Published February 6, 2002 at 4:00 a.m.

click to enlarge MICHAEL TONN
  • Michael Tonn

Every 16 hours or so, most humans simply wish to do one thing: drop. Down we inevitably go, spending our nights in that rasping, dreaming, snoring state of sheet-trapped flatulence and night sweats known as sleep. Ever adaptable, we can essentially drop anywhere — in a car alongside the freeway, on a small fragrant fluff of pine needles in a forest, at a dinner table alongside the soup, on the couch or on a ledge, in an igloo or an office chair, under the desk or a bridge. Yet given a choice of where to sleep, most of us will take the bed.

A chillingly simple description of Western lifelines is easily sketched by the bed that accompanies each stage: cradle, crib, single bed, bunk bed, dorm bed, futon, double bed, childbirth bed, family bed, king-sized bed, death bed. Whether public or private, beds are obviously for sleeping. But they’re also for reading, eating breakfast, lovemaking, doing crafts, being ill, drinking coffee and wine, listening to the radio, watching television, talking on the phone, nursing the baby, telling stories to the children, telling secrets to lovers, paying bills and writing poetry. Beds are small islands tucked away in their own rooms where any and all of these activities may occur. Glassblowing, jam making and carpentry are among the few things that can’t be accomplished in bed.

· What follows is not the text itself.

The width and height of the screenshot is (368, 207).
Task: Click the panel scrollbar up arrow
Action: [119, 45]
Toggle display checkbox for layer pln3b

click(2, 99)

Hell, Massachusetts governor Jane Swift campaigned from bed, confined there last year while carrying her twins to term. Southern novelist Flannery O’Connor wrote some of her most acclaimed work while in bed, crippled with lupus. Forced to return to her mother’s Georgia farm, O’Connor sat up in the sticky sheets notating by hand while peacocks screamed outside in the heat. From that isolated territory, her imagination caressed the heartbreaking and the grotesque.

My great-aunt Mabel took to her bed when she was 67, determined to die. A hale and healthy Christian Scientist, she decided to let God have her — and soon, please. Four years later she still sat there, a fierce set to her jaw and wearing a variety of begrimed satin bed jackets. Too greedy to starve herself, she finally wasted away from an early dementia that was unattractively satisfying to close family members.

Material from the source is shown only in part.